_Exercise prompt_.
I would like the entries transcribed word for word, please, with the pictures removed.

_Data extract_.
****************

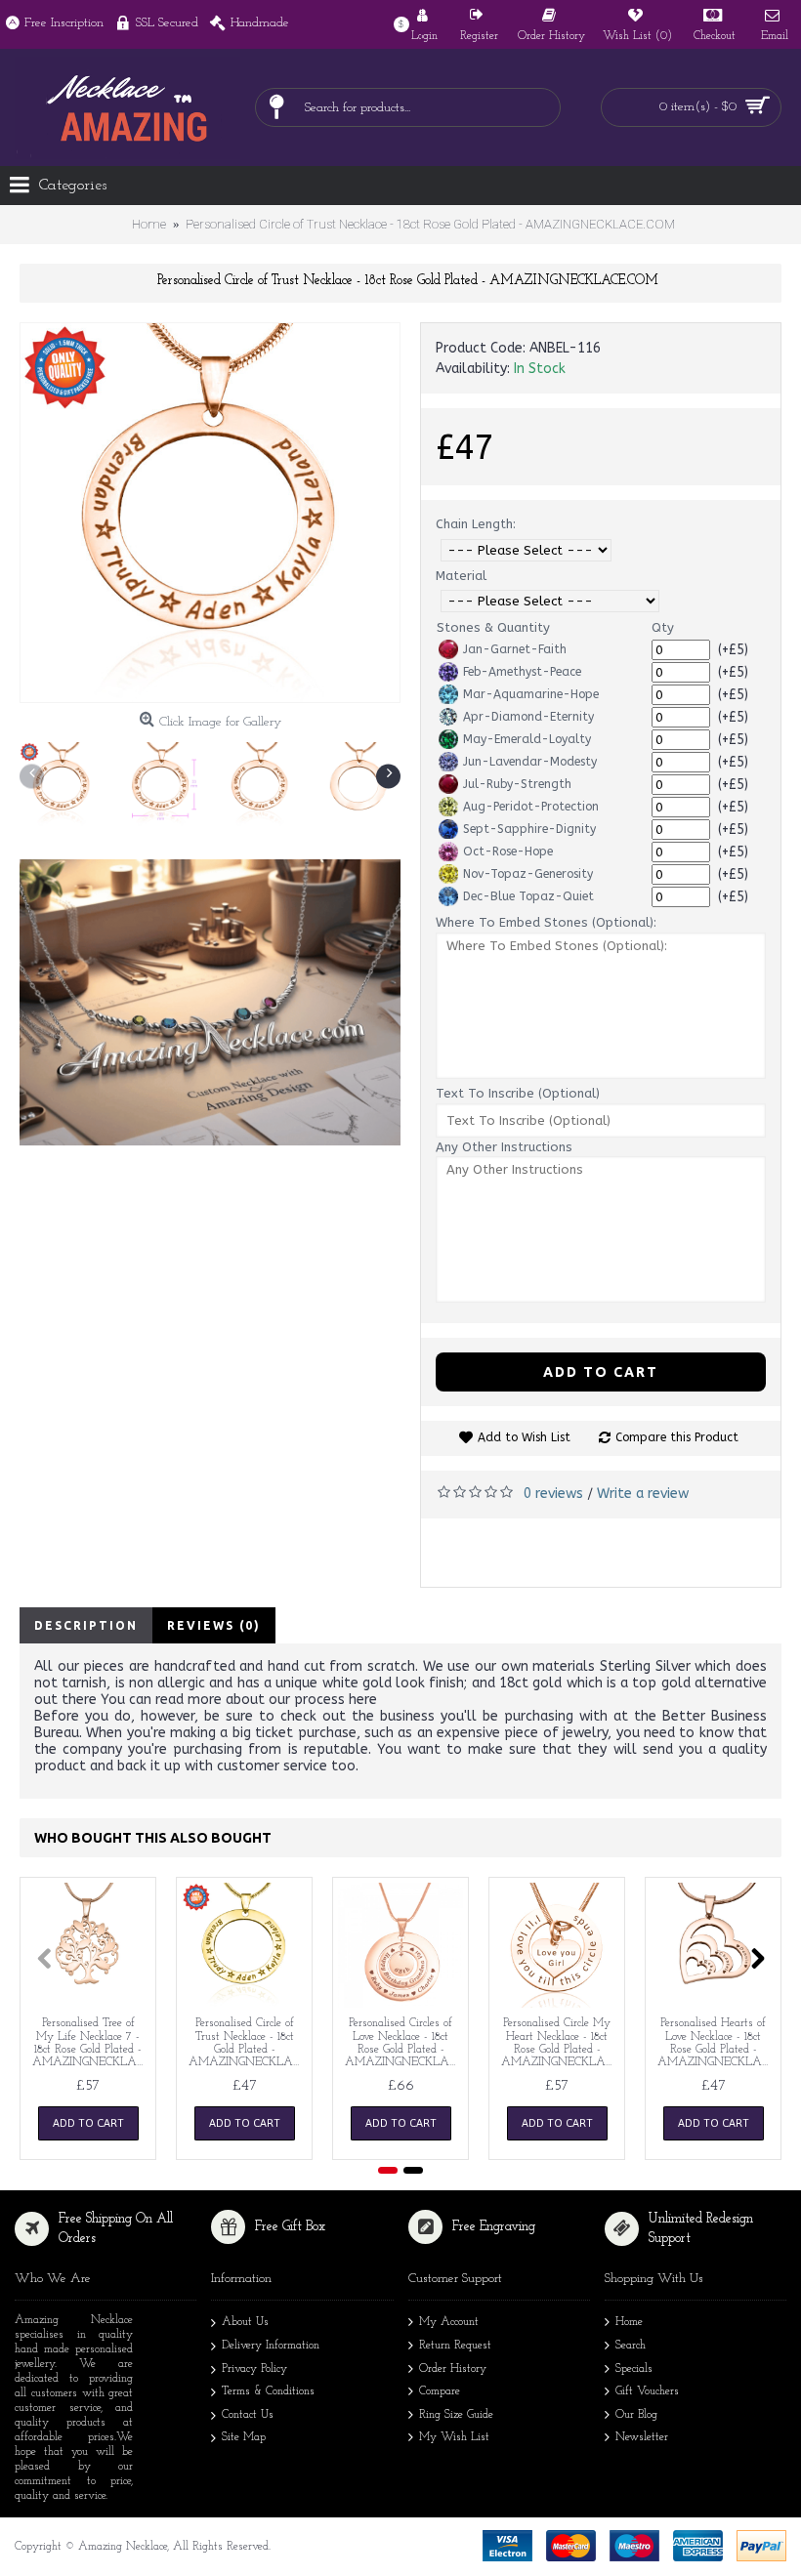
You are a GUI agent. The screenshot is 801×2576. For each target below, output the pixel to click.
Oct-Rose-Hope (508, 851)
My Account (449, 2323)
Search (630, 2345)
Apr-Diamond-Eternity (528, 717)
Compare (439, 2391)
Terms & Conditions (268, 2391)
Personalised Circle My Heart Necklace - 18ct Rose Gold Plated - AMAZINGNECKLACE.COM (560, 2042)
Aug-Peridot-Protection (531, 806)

****************

_Finished exercise_.
You are a GUI agent. The screenshot is 801×2576. For each target below, output the pixel to click.
Oct-Rose-Hope (508, 851)
My Account (449, 2323)
Search (630, 2345)
Apr-Diamond-Eternity (528, 717)
Compare (439, 2391)
Terms & Conditions (268, 2391)
Personalised Circle My Heart Necklace - 18ct Rose Gold Plated - AMAZINGNECKLACE.COM (560, 2042)
Aug-Peridot-Protection (531, 806)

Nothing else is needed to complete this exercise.